La integración eléctrica regional constituye una herramienta estratégica para fortalecer la seguridad energética, la resiliencia y la competitividad de América Latina y el Caribe. En un contexto de creciente demanda, mayor electrificación de las economías, aceleración de la transición energética y exposición creciente a eventos climáticos extremos, avanzar hacia sistemas eléctricos más interconectados representa una oportunidad para responder de manera conjunta a desafíos que trascienden las fronteras nacionales.
América Latina y el Caribe cuenta con una diversidad excepcional de recursos y matrices eléctricas que genera amplias oportunidades de complementariedad entre países. El potencial hidroeléctrico de algunas subregiones, la rápida expansión de la generación solar y eólica, así como las diferencias estacionales y horarias en la disponibilidad de recursos y en los patrones de consumo, pueden convertirse en una ventaja regional si existen mecanismos adecuados de interconexión, coordinación e intercambio de electricidad.

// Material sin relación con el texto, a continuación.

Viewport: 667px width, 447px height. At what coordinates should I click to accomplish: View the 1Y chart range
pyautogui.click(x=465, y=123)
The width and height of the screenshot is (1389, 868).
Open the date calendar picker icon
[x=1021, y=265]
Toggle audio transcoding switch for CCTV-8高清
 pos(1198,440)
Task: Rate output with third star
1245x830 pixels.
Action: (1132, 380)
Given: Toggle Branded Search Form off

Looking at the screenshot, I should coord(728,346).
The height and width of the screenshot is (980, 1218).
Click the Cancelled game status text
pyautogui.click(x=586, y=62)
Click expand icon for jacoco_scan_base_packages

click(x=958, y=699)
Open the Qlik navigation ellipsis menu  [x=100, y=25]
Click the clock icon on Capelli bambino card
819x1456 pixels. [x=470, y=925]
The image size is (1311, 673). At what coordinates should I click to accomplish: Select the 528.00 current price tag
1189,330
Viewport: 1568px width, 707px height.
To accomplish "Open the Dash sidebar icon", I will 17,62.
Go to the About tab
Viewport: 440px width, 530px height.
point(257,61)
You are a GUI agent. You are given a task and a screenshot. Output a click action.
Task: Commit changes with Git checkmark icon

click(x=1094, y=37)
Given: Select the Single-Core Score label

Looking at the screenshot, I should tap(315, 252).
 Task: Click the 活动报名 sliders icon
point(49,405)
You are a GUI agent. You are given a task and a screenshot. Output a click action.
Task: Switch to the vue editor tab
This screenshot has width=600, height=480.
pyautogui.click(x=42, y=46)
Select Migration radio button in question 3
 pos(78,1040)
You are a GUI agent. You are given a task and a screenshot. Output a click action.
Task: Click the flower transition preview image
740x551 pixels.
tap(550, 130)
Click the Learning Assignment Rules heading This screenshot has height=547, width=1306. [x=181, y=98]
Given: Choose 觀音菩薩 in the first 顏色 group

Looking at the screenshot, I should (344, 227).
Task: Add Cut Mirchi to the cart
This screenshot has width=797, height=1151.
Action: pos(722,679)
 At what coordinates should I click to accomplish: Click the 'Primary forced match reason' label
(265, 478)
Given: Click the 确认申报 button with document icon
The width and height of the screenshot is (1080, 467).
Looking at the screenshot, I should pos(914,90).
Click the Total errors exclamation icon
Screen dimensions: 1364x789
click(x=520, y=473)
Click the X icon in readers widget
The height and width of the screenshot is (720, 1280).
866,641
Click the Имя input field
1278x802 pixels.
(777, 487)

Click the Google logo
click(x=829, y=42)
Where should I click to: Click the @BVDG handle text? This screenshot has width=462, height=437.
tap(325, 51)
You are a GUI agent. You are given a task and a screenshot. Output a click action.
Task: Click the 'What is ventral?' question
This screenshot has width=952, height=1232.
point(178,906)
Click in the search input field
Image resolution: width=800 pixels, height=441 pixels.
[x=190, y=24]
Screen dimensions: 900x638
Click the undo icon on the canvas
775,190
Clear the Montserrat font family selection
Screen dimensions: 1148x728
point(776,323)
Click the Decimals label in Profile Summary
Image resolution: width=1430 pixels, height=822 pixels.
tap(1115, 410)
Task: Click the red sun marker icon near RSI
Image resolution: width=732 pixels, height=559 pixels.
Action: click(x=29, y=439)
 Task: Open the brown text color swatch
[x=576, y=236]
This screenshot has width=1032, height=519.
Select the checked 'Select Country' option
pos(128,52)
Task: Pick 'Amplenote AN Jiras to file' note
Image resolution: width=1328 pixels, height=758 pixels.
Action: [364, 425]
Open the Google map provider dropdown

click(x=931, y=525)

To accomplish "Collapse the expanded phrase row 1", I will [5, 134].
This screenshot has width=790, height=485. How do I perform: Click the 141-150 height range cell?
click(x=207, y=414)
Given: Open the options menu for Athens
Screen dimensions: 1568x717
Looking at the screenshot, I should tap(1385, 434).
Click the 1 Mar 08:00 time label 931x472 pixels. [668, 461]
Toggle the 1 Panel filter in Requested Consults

Profundizar la integración eléctrica permite aprovechar de manera más eficiente la infraestructura y los recursos disponibles, reducir costos sistémicos, diversificar las fuentes de suministro y aumentar la capacidad de respuesta ante contingencias. Asimismo, puede facilitar la incorporación de mayores volúmenes de energías renovables variables al permitir que los sistemas eléctricos operen sobre una escala regional más amplia, reduciendo restricciones y generando nuevas oportunidades para la inversión.
Sin embargo, alcanzar una integración efectiva requiere ir más allá de las interconexiones físicas. Supone fortalecer la planificación conjunta, avanzar en la armonización regulatoria, mejorar la coordinación entre operadores de sistemas y desarrollar marcos comerciales que permitan intercambios eléctricos previsibles, eficientes y sostenibles. También demanda una visión política de largo plazo capaz de traducir las complementariedades energéticas de la región en proyectos concretos y beneficios compartidos.
En este contexto, OLACDE promueve el diálogo político y técnico necesario para avanzar hacia una mayor integración de los sistemas eléctricos de América Latina y el Caribe. El panel reunirá a autoridades, organismos internacionales, instituciones financieras, operadores, empresas y especialistas para analizar las condiciones necesarias para profundizar las interconexiones y los intercambios regionales, identificar barreras pendientes y explorar acciones concretas que permitan consolidar la integración eléctrica como un componente central de la seguridad energética y del desarrollo sostenible de la región.